When recording or validating sentences through the interface in French, I stumbled upon a couple of sentences with spelling mistakes, and some others which weren’t in French at all.

I guess there is a problem somewhere. Where or how should I report these sentences, the next time I come across them?

Thanks!


(Lissyx) #2

It’d be great if you added some samples. Sentences are in the text files: https://github.com/mozilla/voice-web/tree/master/server/data/fr


(Jean-Baptiste Bertrand) #3

Thanks!

At the time I came across them, I didn’t think at all about writing them down somewhere to report them later, but I’ll definitely do that the next time it happens.
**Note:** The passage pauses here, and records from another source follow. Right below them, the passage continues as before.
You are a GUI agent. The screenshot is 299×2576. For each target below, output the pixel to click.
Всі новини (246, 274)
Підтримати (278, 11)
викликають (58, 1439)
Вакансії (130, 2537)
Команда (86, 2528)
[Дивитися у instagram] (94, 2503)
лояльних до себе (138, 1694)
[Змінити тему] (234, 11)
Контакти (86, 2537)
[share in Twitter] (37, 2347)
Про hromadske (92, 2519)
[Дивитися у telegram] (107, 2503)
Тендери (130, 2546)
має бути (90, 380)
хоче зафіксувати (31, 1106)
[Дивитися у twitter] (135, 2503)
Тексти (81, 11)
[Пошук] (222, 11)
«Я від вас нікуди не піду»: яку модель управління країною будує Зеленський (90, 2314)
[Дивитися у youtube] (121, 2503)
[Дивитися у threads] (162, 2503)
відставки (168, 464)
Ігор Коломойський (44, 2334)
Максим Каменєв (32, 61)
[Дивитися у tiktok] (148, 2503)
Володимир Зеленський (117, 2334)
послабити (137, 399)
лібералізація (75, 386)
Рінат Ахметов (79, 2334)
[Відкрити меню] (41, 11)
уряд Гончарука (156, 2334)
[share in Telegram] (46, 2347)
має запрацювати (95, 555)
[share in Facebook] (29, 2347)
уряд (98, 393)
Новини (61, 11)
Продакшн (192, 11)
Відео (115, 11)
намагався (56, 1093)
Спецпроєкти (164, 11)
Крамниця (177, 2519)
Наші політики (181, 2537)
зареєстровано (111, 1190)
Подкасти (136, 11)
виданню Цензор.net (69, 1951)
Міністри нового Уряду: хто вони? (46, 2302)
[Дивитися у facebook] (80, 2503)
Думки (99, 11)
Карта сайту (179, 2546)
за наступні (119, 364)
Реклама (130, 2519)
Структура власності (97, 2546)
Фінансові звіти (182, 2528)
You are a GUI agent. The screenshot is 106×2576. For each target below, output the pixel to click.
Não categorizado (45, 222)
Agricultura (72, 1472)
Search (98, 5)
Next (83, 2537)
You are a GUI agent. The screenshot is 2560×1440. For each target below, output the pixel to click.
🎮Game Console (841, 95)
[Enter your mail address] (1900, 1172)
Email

I’ll have a look at the link you gave to see if I can find the ones I stumbled upon.


(Jean-Baptiste Bertrand) #4

I found again two examples not in French, line 4391 and 4392 of this file:

Relijion gozh ar Gelted.
Kredennoù kozh ar pobloù amerindian

These are the two I came across when validating sentences, maybe there are others.

I sent a pull request to correct the issue.


(Lissyx) #5

Thanks for sending a PR !


(Francois) #6

In another adresses, there are some names which are very localized. Only people who live near this adress can read the name correctly. (Oyonnax, Werendeheim…)
And some short name aren’t readable clearly like : RTE, CH. …
It will be perhaps useful to add a button with “wrong sentence” ?


(Jean-Baptiste Bertrand) #7

Hi François,

I don’t think we should exclude rare words, on the contrary.

When I’m not sure how to pronounce a word I’m not familiar with, either I pass the sentence, or I try to guess the pronuncation. In some instances I also looked for the pronunciation in Wiktionary, but it requires to know the International Phonetic Alphabet.

As for short names, I guess that “RTE” is an acronym; I don’t know how acronyms should be dealt with, but my guess is that we should simply read the letters one by one when we come across one.

That being said, I think that a button to report problematic sentences may be a good idea; but I think it requires to display some recommandations about what kind of sentences should be reported (e.g. spelling mistakes).